Riches Among the Ruins: Adventures in the Dark Corners of the Global Economy is an incredibly entertaining bottom up look at frontier market crises over the last 3 decades from the perspective of a travelling distressed debt trader. Each chapter is dedicated to Robert Smith’s experience in a particular country: El Salvador, Turkey, Russia, Nigeria, Iraq, etc, etc. Each country is unique, but Smith’s weaves several key lessons throughout his memoir.
Anyone who seeks profits in inefficient markets could benefit from Smith’s experience.
Information vacuums are key for middleman and arbitrageurs
In the mid 1980s no one had any idea what an El Salvador bond was worth- which is to say, they had no idea what value others might attach to it. The ignorance, this information vacuum, was my bliss. The seller’s price was simply a measure of how desperately he wanted to dispose of a paper promise of the government of El Salvador, and the buyer’s measure of how eager he was to convert his local currency into a glimmer of hope and seeing dollars down the road. The spread, my profit, was the difference between the two. In a fledgling market, with no reporting mechanisms and precious little information floating around, the spread can be enormous, and there was no regulatory or legal restrictions on how much you could make on a transaction.

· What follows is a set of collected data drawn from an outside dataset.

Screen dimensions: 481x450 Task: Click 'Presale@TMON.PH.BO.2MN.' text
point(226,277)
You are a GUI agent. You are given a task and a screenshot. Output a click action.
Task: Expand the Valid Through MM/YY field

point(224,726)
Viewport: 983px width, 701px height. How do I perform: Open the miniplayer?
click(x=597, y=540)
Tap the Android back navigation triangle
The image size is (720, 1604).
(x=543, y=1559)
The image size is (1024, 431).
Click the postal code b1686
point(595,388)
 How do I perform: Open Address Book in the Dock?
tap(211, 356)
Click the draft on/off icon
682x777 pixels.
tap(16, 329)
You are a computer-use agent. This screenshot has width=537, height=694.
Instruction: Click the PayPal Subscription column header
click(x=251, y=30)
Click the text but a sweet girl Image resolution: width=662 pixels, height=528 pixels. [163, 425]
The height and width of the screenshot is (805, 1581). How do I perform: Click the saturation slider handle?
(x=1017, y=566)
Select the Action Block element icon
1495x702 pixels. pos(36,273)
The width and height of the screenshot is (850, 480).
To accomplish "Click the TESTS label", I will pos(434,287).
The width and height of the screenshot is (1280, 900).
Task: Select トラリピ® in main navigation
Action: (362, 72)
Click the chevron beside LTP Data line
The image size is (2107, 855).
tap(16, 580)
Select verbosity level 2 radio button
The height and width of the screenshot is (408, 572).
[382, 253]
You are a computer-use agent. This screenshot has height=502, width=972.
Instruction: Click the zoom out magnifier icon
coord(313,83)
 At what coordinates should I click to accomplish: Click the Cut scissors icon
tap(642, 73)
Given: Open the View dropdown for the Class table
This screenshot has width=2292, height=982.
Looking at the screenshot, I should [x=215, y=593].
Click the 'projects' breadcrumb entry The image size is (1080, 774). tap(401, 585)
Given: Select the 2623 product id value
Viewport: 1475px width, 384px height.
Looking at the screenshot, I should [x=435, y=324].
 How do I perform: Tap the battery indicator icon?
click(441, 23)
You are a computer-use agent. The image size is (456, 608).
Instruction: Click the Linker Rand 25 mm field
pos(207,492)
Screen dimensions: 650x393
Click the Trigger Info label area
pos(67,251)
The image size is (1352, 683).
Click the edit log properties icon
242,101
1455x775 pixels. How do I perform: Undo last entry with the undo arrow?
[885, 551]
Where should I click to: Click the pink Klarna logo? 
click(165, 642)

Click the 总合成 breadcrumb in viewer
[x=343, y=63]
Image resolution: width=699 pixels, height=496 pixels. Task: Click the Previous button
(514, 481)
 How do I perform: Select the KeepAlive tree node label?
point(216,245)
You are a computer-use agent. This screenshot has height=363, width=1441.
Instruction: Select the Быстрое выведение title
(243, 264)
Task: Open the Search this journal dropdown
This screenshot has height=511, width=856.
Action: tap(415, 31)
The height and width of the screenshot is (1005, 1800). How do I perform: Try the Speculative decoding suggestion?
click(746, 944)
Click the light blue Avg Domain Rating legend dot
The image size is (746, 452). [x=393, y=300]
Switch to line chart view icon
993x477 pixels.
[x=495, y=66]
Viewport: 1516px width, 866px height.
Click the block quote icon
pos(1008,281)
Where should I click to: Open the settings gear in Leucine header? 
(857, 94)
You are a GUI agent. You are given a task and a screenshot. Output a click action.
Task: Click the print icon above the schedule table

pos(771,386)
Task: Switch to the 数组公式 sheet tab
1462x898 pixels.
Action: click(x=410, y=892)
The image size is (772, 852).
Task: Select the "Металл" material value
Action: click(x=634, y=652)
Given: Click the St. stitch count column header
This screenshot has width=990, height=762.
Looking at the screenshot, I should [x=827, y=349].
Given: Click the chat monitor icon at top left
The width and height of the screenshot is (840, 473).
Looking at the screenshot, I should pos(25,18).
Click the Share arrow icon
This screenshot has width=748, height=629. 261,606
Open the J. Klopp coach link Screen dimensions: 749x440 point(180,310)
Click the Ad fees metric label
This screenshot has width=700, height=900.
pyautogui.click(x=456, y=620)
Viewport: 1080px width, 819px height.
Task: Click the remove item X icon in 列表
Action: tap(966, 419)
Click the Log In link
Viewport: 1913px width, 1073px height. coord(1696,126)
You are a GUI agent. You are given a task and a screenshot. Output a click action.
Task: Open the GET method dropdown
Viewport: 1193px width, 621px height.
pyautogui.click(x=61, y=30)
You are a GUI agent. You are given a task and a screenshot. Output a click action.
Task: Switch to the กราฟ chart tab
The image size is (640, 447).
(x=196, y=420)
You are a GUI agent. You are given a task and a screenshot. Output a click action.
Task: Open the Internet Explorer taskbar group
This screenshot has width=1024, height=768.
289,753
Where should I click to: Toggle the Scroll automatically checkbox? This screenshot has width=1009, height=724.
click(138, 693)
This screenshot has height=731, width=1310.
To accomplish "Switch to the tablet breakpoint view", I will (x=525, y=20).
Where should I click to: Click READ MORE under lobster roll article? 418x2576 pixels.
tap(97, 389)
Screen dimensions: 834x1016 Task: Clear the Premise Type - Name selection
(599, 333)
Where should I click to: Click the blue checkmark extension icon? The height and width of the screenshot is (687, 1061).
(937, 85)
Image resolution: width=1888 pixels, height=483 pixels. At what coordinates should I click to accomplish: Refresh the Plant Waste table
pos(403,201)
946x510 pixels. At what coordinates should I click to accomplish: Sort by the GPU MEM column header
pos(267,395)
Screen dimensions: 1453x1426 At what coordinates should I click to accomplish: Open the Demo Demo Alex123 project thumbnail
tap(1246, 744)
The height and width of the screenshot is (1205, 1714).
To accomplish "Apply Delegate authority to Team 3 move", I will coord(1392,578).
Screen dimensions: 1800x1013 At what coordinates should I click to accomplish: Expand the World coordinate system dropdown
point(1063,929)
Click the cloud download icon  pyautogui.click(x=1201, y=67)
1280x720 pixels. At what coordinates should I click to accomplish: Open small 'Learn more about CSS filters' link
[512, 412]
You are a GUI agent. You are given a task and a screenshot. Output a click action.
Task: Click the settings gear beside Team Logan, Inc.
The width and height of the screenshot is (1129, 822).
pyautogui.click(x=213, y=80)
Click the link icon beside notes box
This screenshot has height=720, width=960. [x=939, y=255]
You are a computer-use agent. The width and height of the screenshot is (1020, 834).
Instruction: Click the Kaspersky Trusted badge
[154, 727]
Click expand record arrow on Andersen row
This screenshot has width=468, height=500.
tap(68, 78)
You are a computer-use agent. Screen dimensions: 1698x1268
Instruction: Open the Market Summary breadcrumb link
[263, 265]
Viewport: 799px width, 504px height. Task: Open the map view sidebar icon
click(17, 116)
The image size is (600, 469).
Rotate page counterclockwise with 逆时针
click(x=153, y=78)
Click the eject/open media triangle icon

Though my sellers and buyers, usually the representative of foreign companies doing business in El Salvador, often knew each other , played golf together, or broke bread together at American Chamber of Commerce breakfasts, I knew it would take some time before they eventually started to compare notes. At the beginning I doubt any of them even mentioned they were trying to sell or buy El Salvador bonds because the market didn’t exist yet. But until the market matured it was a gold rush, and I developed a monopoly on that most precious of all commodities in any market: information. I found out who wanted to sell, who wanted to buy and their price, and I held that information very tight to the vest.
In some cases buyers and sellers were on different floors in the same office building, or different divisions of the same global corporation. The biggest challenges for foreign companies doing business in the developing world was converting local currency revenues back into dollars. One way to get money out was to buy dollar bonds at fixed exchange rate and over time collect principal and interest in dollars.
Creativity and information edge: Struggles over bondholder lists
In almost every country, Smith, goes through difficulty to get the list of people holding the bonds in which he was seeking to make a market. Arbitrageurs and brokers who had access to the list guarded it aggressively, because it gave them an edge in acquiring positions at a discount, or profiting as a middleman. This was a key bit of information, available from connections at the Central Bank or other places.